▶ _Objetivo da tarefa_:
Indique se cada afirmação abaixo está de acordo com o trecho sobre Paco de Lucía. Responda sim ou não e cite literalmente as palavras do trecho que decidem a resposta.
(a) A família afirmou que Paco morreu brincando com os filhos perto do mar.
(b) Paco se declarou contrário ao purismo no flamenco.
(c) José Mercé disse que ninguém alcançaria o nível de Paco nos próximos cem anos.

▶ _Trecho_:
━━━━━━━━━━━━━━━━━━━━
A família de Paco de Lucía, em declaração publicada em diversos veículos espanhóis, disse: “Paco viveu como ele desejava e morreu brincando com seus filhos ao lado do mar.” E finalizou com a emotiva frase: “A vida nos deu maravilhosos anos junto a ele que encheu esse mundo de beleza e agora, o leva. Agradecemos imensamente por tudo… e boa viagem nosso amado”.
O artista recebeu inúmeras homenagens das Artes, do governo espanhol e do mundo. José Ignacio Wert, ministro da Cultura , o chamou de “uma figura única e irrepetível “. O cantaor José Mercé, disse que ninguém iria alcançar seu nível nos próximos 200 anos.
“Eu ainda sou um purista porque sempre respeitei o que considero ser respeitável. O que eu não tenho é a obediência que os puristas continuam a ter, mas tenho o respeito pela a essência do flamenco, pelo ancestral, pelo válido. Memória “. (Jornal El País -2004)
Esse gênio da música flamenca e das Artes estará eternamente em nossa memória e sua arte presente em vossos cantes, bailes, toques e corações, contribuindo para a edificação do alicerce do “sentir e viver flamenco”. ¡Olé Paco de Lucía! Gratidão.
━━━━━━━━━━━━━━━━━━━━
▶ _Bloco de dados_:
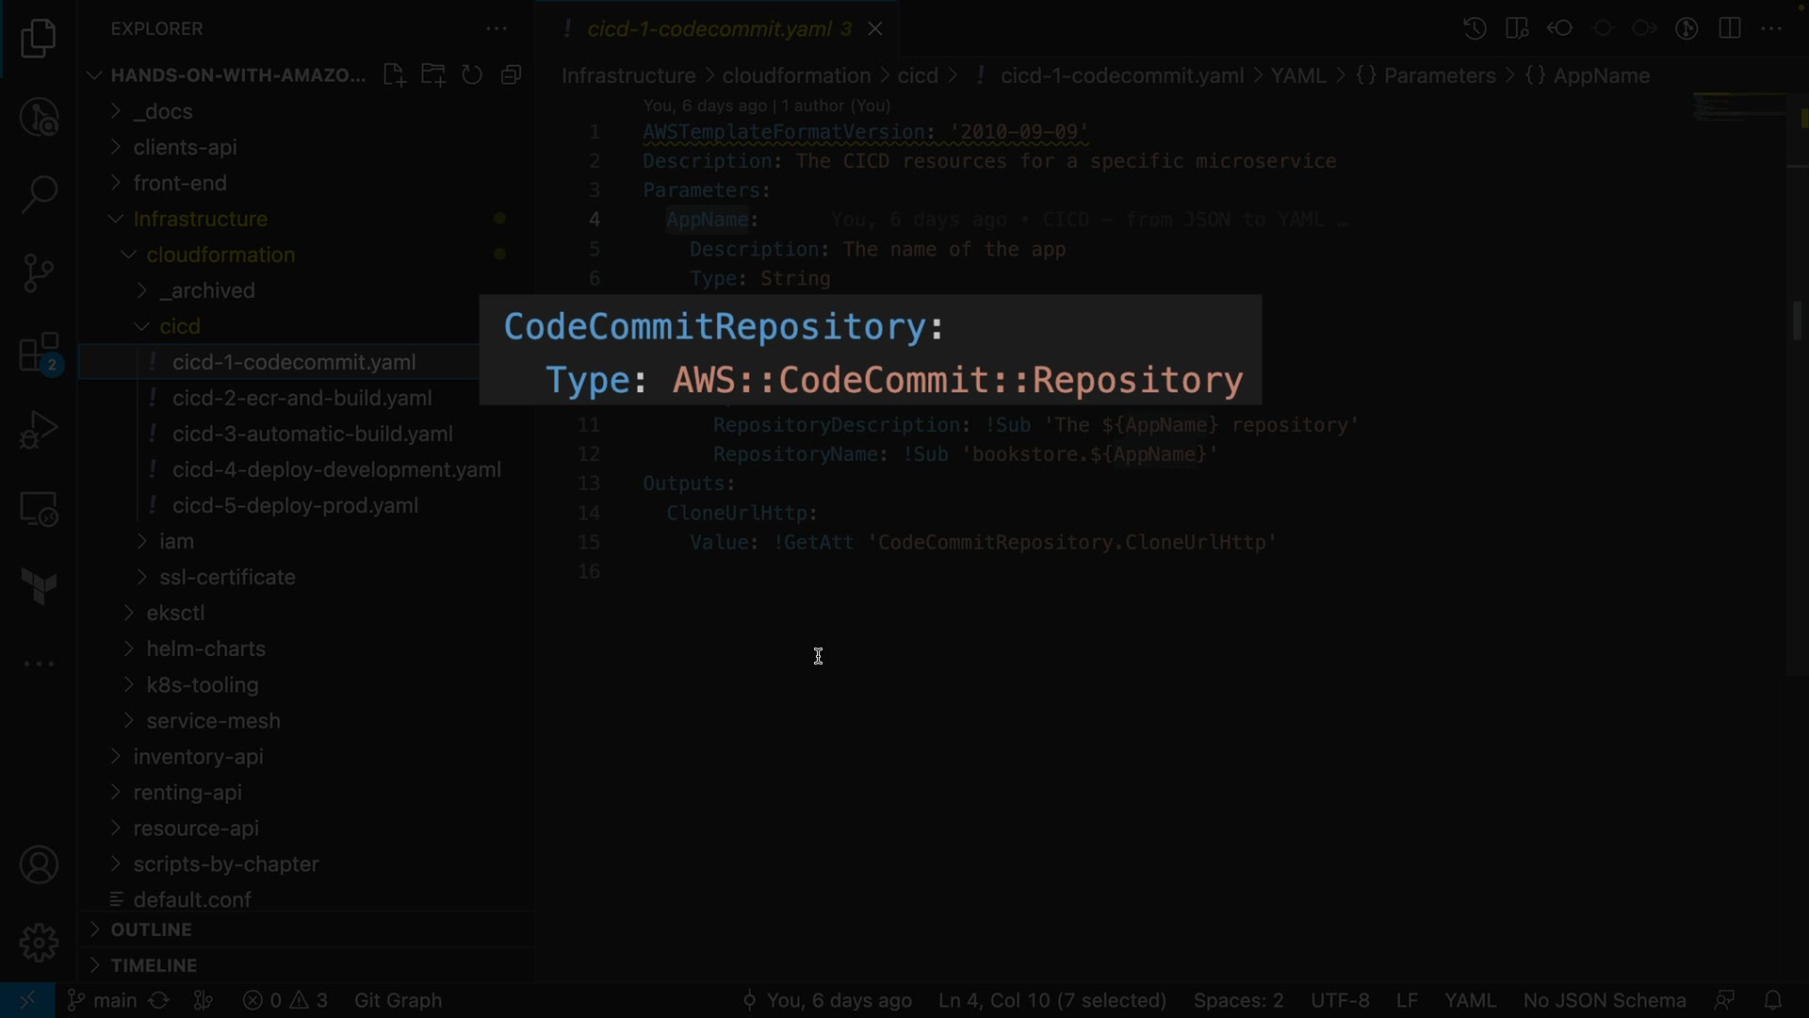Viewport: 1809px width, 1018px height.
Task: Toggle notifications bell in status bar
Action: coord(1772,1000)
━━━━━━━━━━━━━━━━━━━━
▶ _Solução_:
(a) Sim: “morreu brincando com seus filhos ao lado do mar”.
(b) Não: “Eu ainda sou um purista porque sempre respeitei o que considero ser respeitável.”
(c) Não: “ninguém iria alcançar seu nível nos próximos 200 anos”.